**Текст для чтения**
════════

Предыдущее потрясение от пересмотра евангельских истин массовый читатель пережил при чтении нашумевшего романа Дэна Брауна «Код да Винчи».
Поэт и писатель Олеся Николаева решила расследовать причины нарастающей оправдательности столь нарицательных в мировой истории, культуре и нравственности фигур. Расследование завершилось написанием недавно вышедшей книги «Поцелуй Иуды».
***
Российская газета: Олеся Александровна, похоже, это становится своего рода тенденцией — пересмотр Евангельских сюжетов, причем не фактов, а сути, смысла. Откуда берутся такие сенсации и почему стали возможны такие «пересмотры»?
Олеся Николаева: Действительно, «Иуда» становится в последние времена этаким брендом. На его образ как положительного героя в наше время имеется спрос. Откуда взялись потребность и стремление героизировать образ, который на протяжении тысячелетий символизировал самую гнусную низость?
Объяснений несколько, но самым исчерпывающим и интересным, мне кажется, то, какое дал «синдрому Иуды» К.Г. Юнг. Анализируя книгу Анатоля Франса «Сады Эпикура», Юнг утверждает, что герой, бессознательно вынашивавший идею предательства, спроецировал ее на Иуду: именно поэтому он так страстно чаял его оправдания. Героизация Иуды, по Юнгу, результат психологической проекции собственного предвкушаемого или уже совершенного предательства и бессознательная попытка это предательство объяснить и оправдать. А поскольку XX век может быть без преувеличения назван веком массового богоотступничества и предательства, то манифестация именно Иуды в качестве положительного героя становится уже и диагнозом, и приговором.

════════

**Условие задачи 1**
Пожалуйста, перепишите дословно строки с данными: всё от строки, где стоит «What do you see at coordinates (1040, 314)», до строки, где стоит «coordinates (65, 571)», включая обе.

**Исходные данные**
════════

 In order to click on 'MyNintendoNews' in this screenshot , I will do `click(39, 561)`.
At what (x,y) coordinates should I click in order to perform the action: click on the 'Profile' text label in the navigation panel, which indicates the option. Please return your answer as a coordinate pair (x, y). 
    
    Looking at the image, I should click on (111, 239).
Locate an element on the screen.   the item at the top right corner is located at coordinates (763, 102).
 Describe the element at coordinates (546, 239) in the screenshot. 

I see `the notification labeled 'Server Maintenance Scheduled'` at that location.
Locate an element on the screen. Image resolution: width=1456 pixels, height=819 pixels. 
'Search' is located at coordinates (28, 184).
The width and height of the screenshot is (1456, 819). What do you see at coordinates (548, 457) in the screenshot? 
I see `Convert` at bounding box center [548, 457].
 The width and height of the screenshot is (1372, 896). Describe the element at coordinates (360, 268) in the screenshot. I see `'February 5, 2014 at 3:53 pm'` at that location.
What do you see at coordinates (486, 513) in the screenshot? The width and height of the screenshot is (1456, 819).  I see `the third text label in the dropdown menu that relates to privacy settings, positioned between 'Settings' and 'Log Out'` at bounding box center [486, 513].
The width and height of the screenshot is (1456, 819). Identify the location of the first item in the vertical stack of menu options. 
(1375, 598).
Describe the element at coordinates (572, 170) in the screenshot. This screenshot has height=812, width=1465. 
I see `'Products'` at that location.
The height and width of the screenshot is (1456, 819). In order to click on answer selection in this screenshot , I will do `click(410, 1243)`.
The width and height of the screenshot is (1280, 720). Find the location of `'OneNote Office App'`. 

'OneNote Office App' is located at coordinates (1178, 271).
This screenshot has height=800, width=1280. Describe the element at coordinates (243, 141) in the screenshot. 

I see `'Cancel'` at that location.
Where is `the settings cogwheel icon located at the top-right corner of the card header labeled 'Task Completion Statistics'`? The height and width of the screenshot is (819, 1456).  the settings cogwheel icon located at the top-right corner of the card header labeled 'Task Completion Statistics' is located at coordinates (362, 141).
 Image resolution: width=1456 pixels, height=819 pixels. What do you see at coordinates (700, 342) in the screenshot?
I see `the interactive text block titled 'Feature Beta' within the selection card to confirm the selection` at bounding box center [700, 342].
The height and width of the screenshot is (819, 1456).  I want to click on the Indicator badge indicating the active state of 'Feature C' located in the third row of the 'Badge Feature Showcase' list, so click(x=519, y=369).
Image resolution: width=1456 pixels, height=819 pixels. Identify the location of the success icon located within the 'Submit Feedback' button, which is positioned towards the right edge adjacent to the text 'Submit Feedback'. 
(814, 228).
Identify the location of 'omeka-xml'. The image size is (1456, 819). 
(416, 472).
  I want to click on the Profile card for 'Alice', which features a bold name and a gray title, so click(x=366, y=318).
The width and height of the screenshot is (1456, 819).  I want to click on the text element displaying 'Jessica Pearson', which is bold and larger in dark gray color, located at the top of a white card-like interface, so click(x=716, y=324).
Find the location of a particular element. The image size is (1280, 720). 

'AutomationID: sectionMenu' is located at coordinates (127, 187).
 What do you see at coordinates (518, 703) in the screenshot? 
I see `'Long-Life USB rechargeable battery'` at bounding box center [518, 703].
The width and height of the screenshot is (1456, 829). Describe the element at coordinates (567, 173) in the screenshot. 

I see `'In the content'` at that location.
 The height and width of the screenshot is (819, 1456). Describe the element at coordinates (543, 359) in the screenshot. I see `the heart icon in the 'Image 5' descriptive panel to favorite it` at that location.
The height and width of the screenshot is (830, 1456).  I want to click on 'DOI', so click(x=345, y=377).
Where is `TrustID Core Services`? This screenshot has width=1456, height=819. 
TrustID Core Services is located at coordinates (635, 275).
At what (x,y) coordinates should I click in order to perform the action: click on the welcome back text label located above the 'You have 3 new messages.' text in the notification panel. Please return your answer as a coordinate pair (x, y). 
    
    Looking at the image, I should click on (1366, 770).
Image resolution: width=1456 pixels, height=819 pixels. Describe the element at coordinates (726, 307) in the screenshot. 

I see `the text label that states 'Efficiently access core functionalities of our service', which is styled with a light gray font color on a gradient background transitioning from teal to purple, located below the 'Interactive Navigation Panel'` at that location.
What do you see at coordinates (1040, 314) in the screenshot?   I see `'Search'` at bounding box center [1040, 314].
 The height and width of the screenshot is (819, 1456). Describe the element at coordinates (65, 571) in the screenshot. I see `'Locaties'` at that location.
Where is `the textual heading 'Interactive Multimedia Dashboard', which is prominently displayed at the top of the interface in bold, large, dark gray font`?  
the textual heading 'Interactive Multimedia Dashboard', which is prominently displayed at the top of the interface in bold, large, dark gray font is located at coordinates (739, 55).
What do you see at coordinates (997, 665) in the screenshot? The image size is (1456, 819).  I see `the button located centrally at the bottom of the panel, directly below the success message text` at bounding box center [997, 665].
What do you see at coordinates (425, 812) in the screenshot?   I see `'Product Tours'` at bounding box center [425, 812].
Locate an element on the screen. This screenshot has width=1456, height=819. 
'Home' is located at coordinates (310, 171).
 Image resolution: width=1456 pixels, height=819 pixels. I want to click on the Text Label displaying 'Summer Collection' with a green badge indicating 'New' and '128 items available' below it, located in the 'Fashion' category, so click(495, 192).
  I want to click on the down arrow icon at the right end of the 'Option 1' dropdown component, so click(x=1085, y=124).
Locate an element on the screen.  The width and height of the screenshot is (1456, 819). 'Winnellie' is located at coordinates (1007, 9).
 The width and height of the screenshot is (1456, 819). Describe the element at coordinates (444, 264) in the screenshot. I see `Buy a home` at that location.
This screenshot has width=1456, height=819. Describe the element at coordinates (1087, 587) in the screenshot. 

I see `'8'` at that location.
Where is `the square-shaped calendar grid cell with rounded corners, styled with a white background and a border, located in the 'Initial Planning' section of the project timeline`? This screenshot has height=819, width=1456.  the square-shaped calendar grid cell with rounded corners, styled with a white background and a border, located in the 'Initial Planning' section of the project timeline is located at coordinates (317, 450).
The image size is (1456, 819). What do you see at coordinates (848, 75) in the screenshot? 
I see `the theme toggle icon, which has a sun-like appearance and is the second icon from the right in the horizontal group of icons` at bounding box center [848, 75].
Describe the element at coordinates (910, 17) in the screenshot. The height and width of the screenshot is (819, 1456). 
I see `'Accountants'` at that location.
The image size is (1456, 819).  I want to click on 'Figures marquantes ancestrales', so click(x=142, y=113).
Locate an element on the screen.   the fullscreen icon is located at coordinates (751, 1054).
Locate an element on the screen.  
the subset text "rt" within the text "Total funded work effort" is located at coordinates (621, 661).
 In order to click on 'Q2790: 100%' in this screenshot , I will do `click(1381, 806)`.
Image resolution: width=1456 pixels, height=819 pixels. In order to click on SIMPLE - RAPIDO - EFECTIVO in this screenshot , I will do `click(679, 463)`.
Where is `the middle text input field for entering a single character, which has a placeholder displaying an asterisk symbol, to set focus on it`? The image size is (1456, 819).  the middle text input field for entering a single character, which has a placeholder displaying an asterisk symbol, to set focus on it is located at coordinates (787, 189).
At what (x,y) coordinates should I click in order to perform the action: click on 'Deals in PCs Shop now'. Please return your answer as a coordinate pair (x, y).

════════

**Условие задачи 2**
Соответствуют ли тексту об образе Иуды утверждения ниже? Ответьте «да» или «нет» на каждое и приведите решающие слова текста точной цитатой.
(a) Николаева считает объяснение Юнга самым исчерпывающим.
(b) Юнг анализировал книгу Анатоля Франса «Таис».
(c) Книга Николаевой называется «Код да Винчи».

**Готовое решение 1**
What do you see at coordinates (1040, 314) in the screenshot?   I see `'Search'` at bounding box center [1040, 314].
 The height and width of the screenshot is (819, 1456). Describe the element at coordinates (65, 571) in the screenshot. I see `'Locaties'` at that location.

**Готовое решение 2**
(a) Да: «самым исчерпывающим и интересным, мне кажется, то, какое дал «синдрому Иуды» К.Г. Юнг».
(b) Нет: «Анализируя книгу Анатоля Франса «Сады Эпикура»».
(c) Нет: «Расследование завершилось написанием недавно вышедшей книги «Поцелуй Иуды»».